El 29/05/16 a las 06:01, Nikhil escribió: > > *Nik>> skip_ddl_locking is set to True in my configuration. As this > was preventing single* > > *node from doing DDL operation (if one is down majority is not there > for doing DDL on available node)*
Well, you have to be prepared to deal with burn wounds if you play with fire. ;)
If you decide to have skip_ddl_locking on you have to be sure all DDLs happen on one node, else you end up with conflicts like this.

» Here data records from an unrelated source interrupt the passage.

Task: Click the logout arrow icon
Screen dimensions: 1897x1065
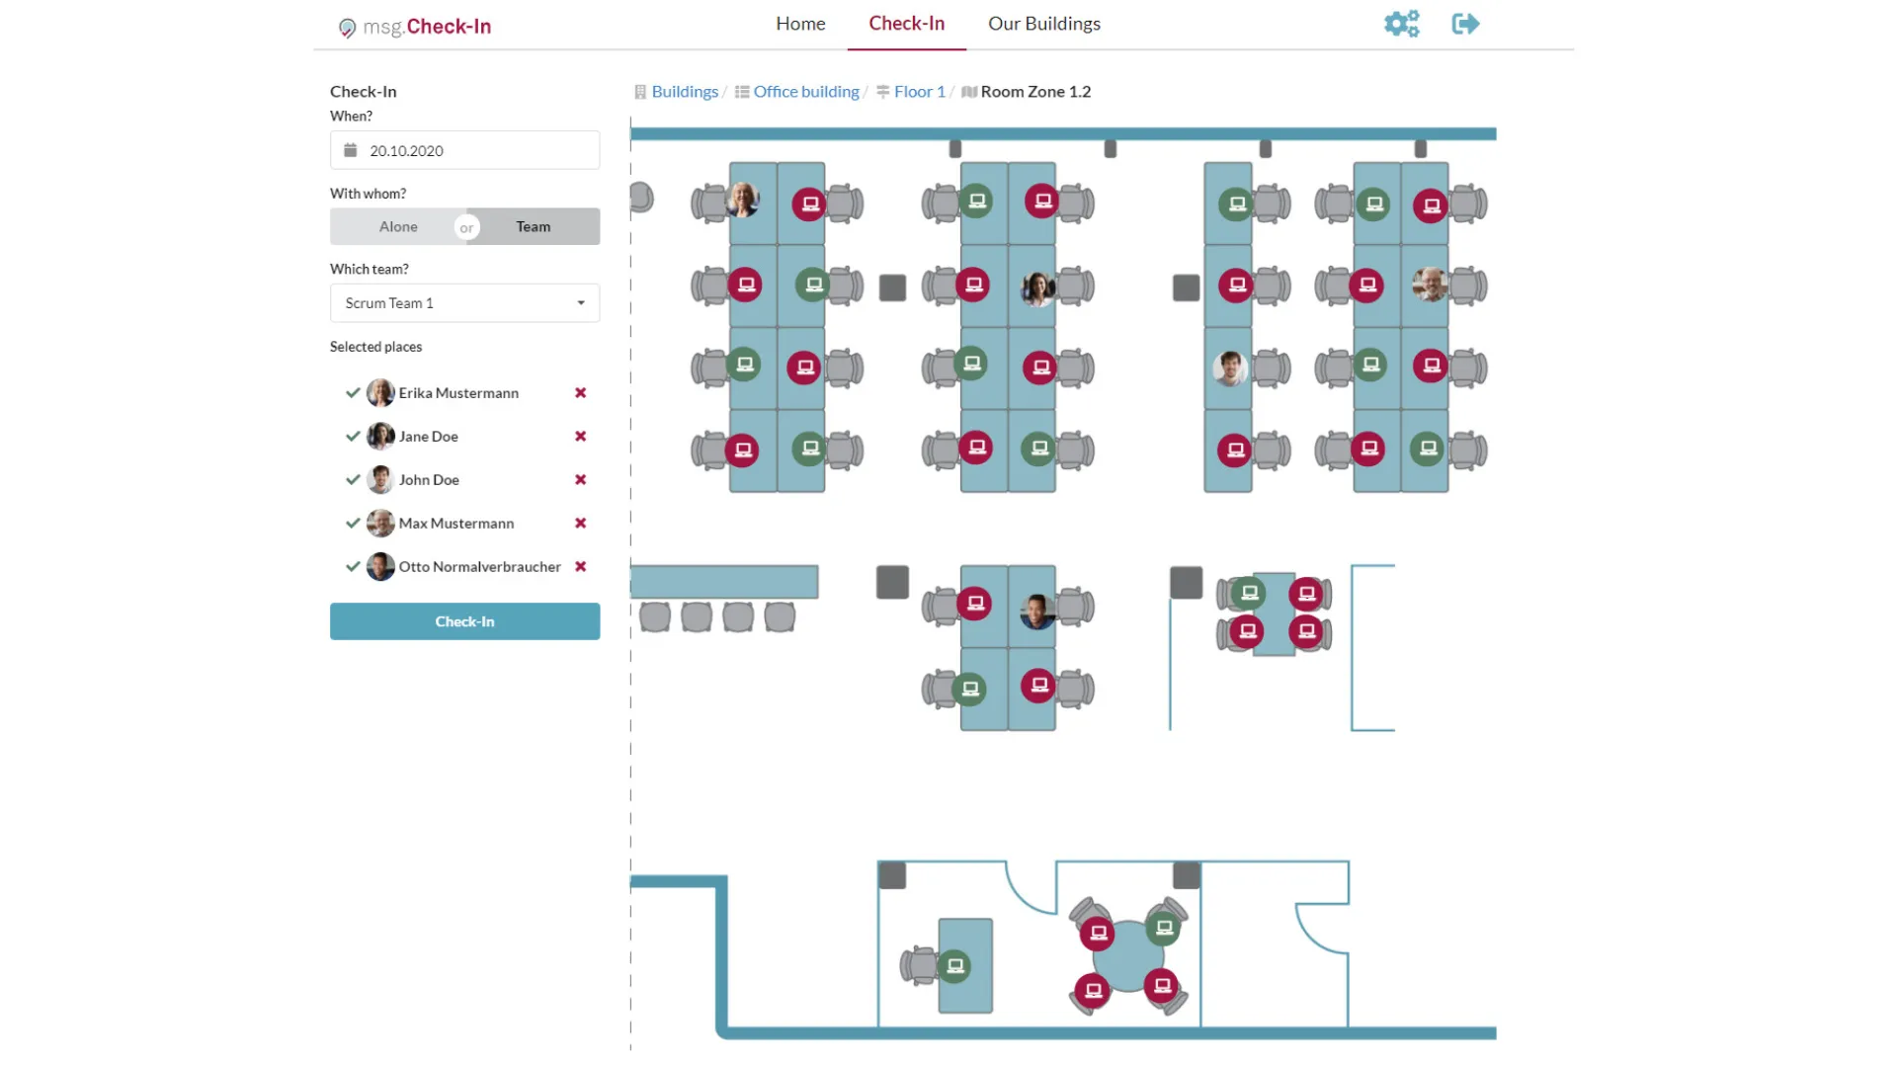Action: pos(1465,24)
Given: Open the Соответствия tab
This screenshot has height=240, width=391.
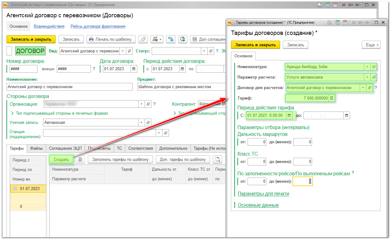Looking at the screenshot, I should 140,148.
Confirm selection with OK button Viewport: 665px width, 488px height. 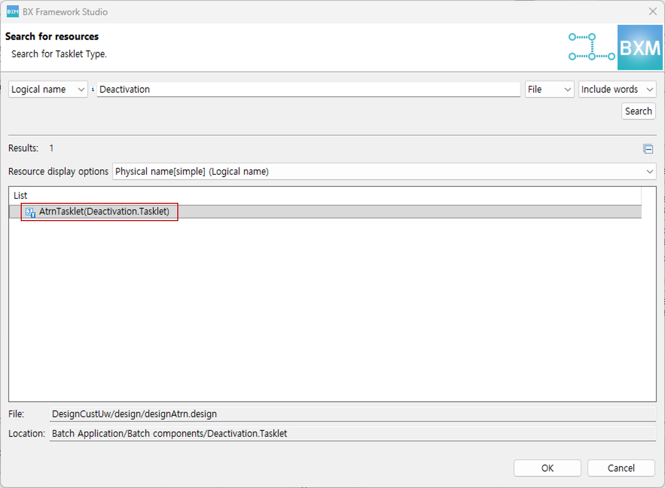tap(547, 468)
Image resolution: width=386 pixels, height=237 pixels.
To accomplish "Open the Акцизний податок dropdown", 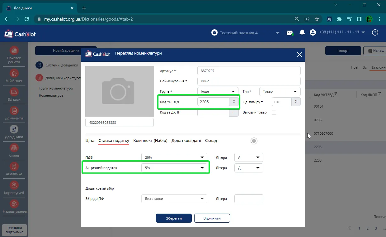I will pyautogui.click(x=174, y=168).
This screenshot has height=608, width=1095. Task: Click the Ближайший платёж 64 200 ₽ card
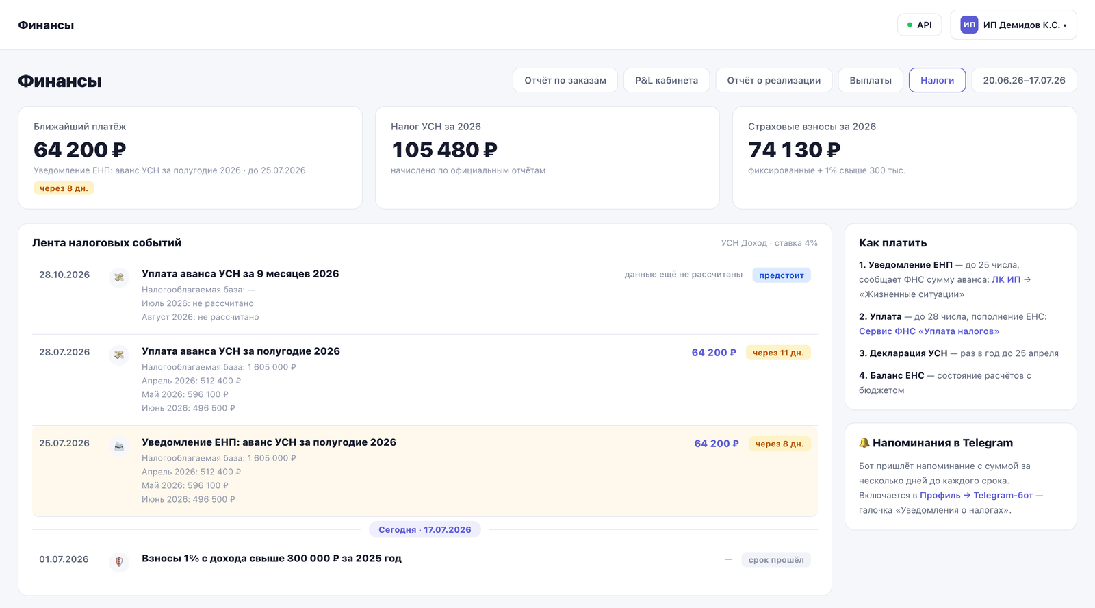[190, 157]
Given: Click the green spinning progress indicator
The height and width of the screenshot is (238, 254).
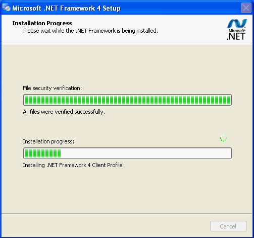Looking at the screenshot, I should 223,138.
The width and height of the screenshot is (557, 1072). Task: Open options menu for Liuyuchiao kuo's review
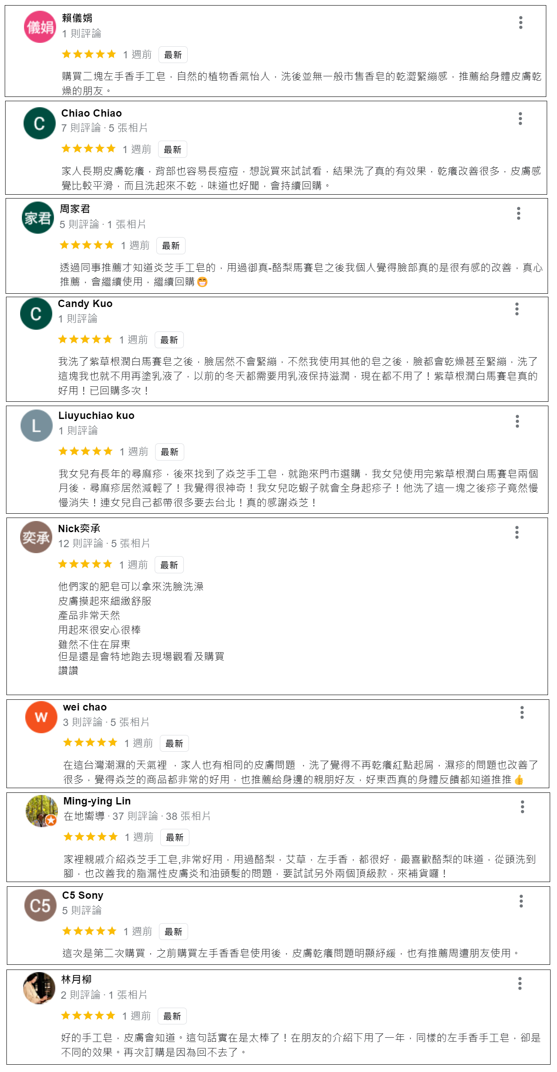(x=517, y=421)
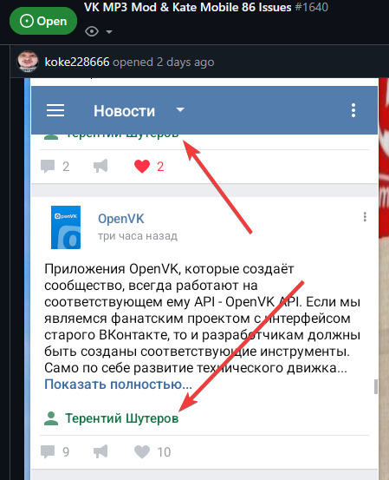Click the comment icon with 2 comments
The width and height of the screenshot is (389, 480).
pos(48,167)
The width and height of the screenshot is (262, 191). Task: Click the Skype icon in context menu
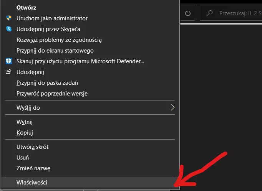click(x=9, y=29)
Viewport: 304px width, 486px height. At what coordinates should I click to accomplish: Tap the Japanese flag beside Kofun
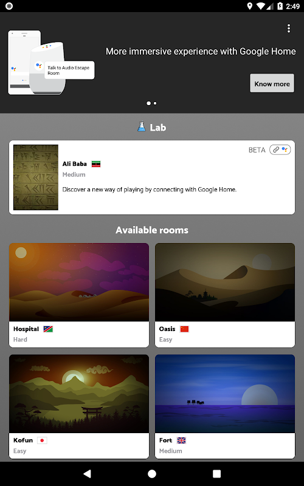[42, 440]
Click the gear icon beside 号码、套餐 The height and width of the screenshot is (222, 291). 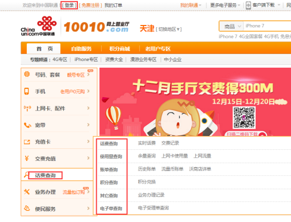[x=27, y=74]
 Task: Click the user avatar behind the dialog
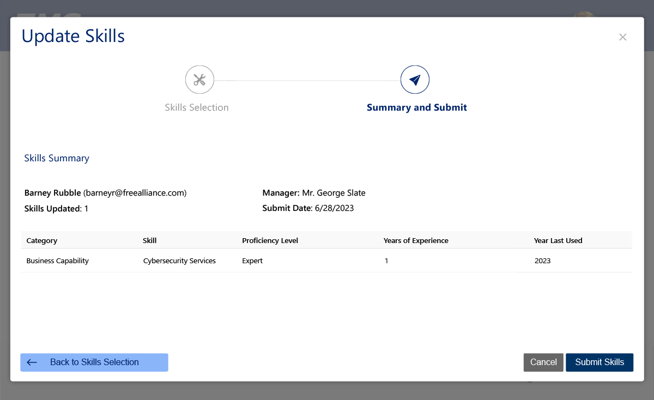click(584, 14)
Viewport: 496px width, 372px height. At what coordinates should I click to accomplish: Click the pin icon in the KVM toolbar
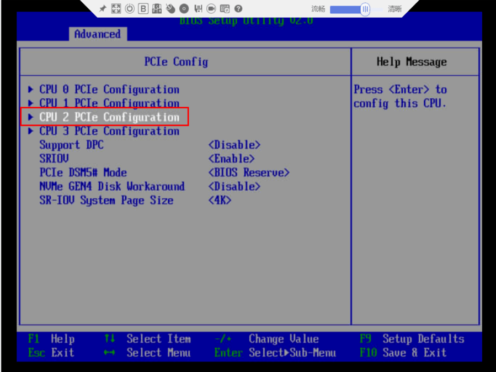click(x=103, y=8)
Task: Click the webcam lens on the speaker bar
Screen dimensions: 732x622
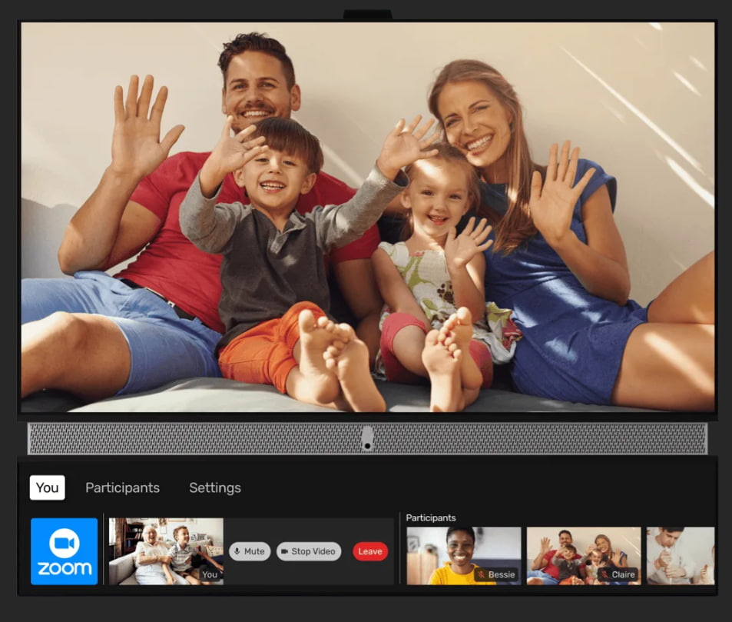Action: click(x=367, y=439)
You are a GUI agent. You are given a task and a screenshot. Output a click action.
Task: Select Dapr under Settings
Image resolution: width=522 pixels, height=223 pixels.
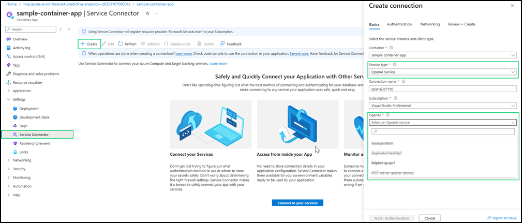pyautogui.click(x=24, y=126)
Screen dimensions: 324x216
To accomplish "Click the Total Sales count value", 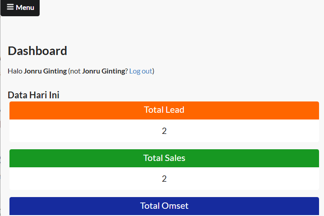I will click(x=164, y=179).
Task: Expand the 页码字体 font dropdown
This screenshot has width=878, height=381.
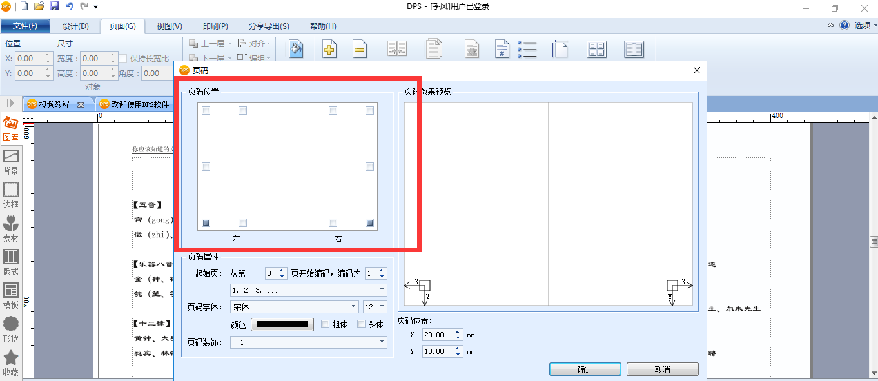Action: tap(295, 307)
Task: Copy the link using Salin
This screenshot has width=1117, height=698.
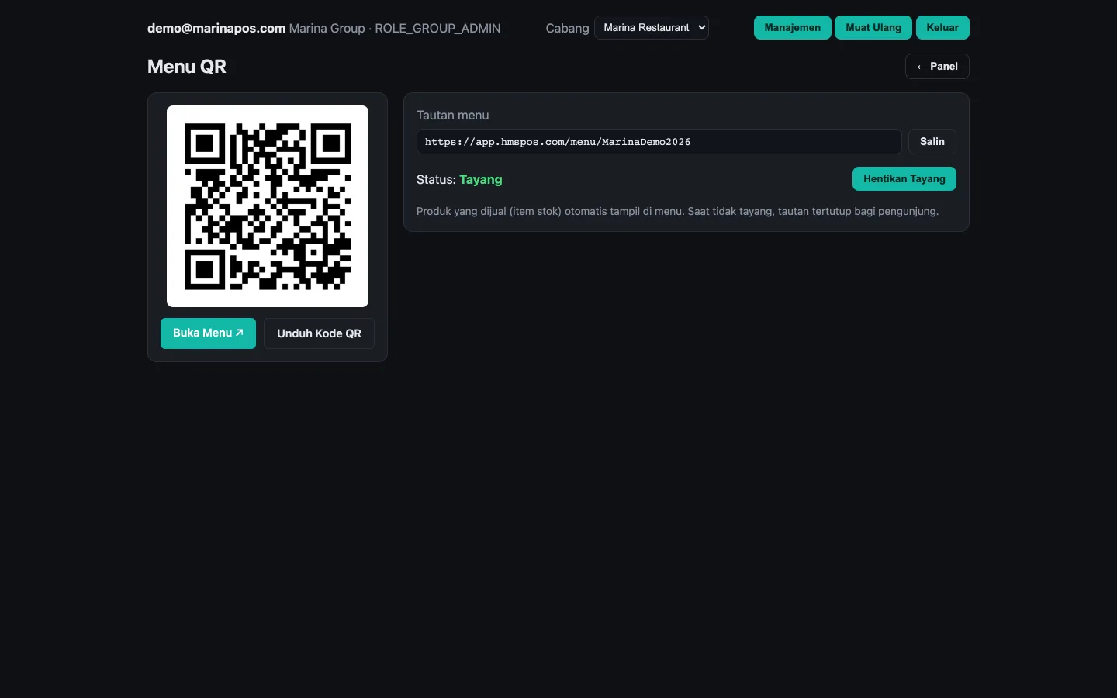Action: 932,142
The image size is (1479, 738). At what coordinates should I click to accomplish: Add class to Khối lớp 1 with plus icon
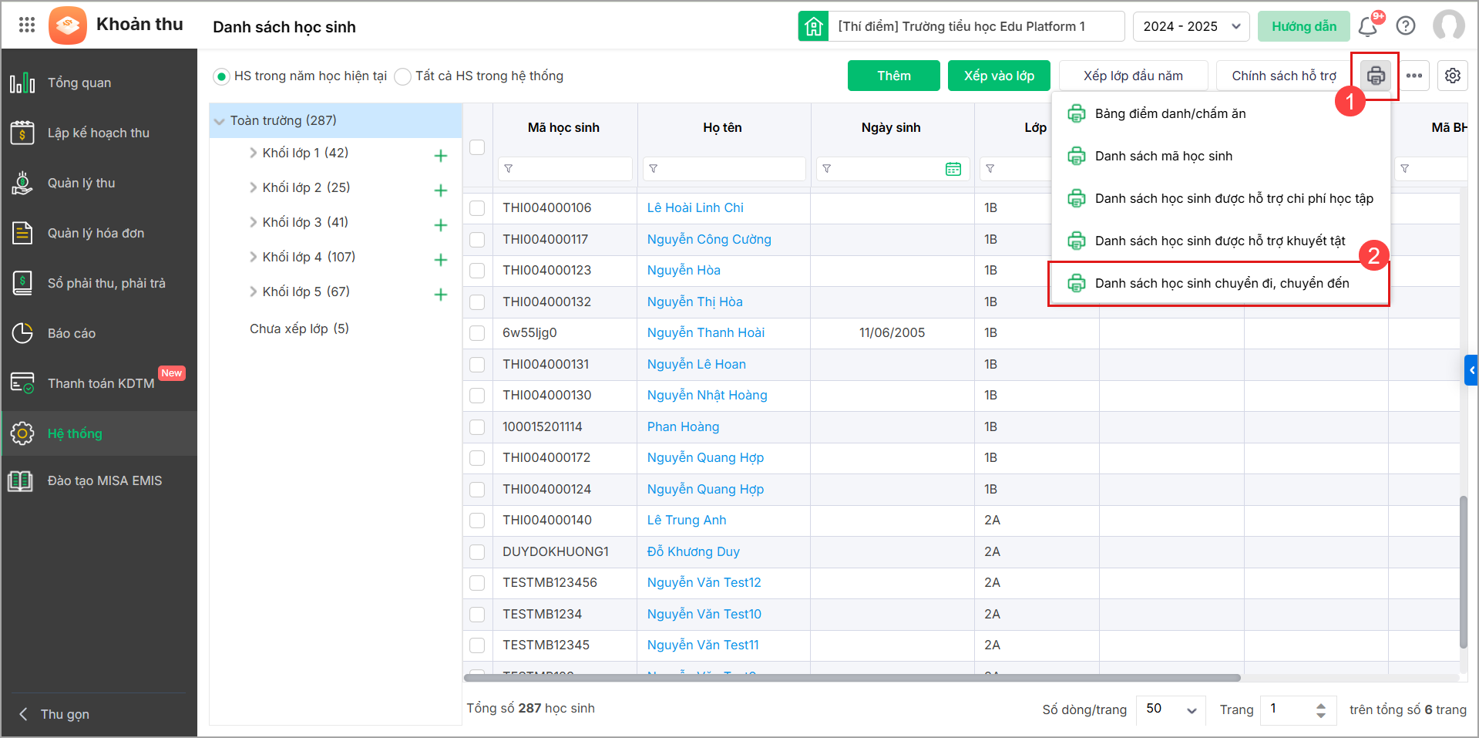click(441, 156)
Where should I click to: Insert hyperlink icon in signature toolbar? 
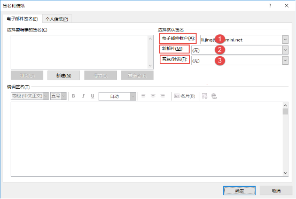(x=214, y=96)
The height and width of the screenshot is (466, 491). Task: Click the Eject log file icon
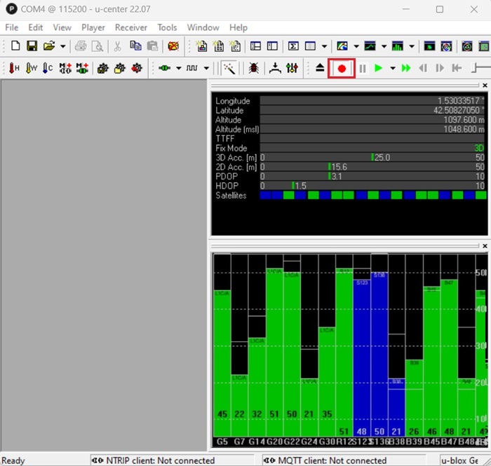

I suggest you find out why the table was already created on the downstream node (as a forensics task so you can avoid bumping into the same issue). > Nik>> DDL used is > > > ERROR: relation "af_npx_l3_16_146_10" already exists > <596802016-05-29 08:53:07 GMT%CONTEXT: during DDL replay of ddl > statement: CREATE TABLE public.af_npx_license_l3_16_146_ > 10 (CONSTRAINT af_npx_license_l3_16_146_10_rpt_sample_time_check CHECK > (((rpt_sample_time OPERATOR(pg_catalog.>=) 146417040 > 0) AND (rpt_sample_time OPERATOR(pg_catalog.<=) 1464173999))) ) INHERITS > (public.af_npx_l3) WITH (oids=OFF) > <554132016-05-29 08:53:07 GMT%LOG: worker process: bdr > (6288512113617339435,2,16384,)->bdr (6288505144157102317,1, (PID 59 > 680) exited with exit code 1
On the node where the CREATE TABLE is trying to get applied run this:
BEGIN; SET LOCAL bdr.skip_ddl_replication TO 'on'; SET LOCAL bdr.skip_ddl_locking TO 'on'; DROP TABLE af_npx_l3_16_146_10; END;
After that, the DDL that's stuck will get applied and the stream of changes will continue.
By the looks of what you're dealing with, I wouldn't be surprised if the replication gets stuck again on another DDL conflict.
I suggest rethinking the locking strategy, because this shows that there's something fishy there.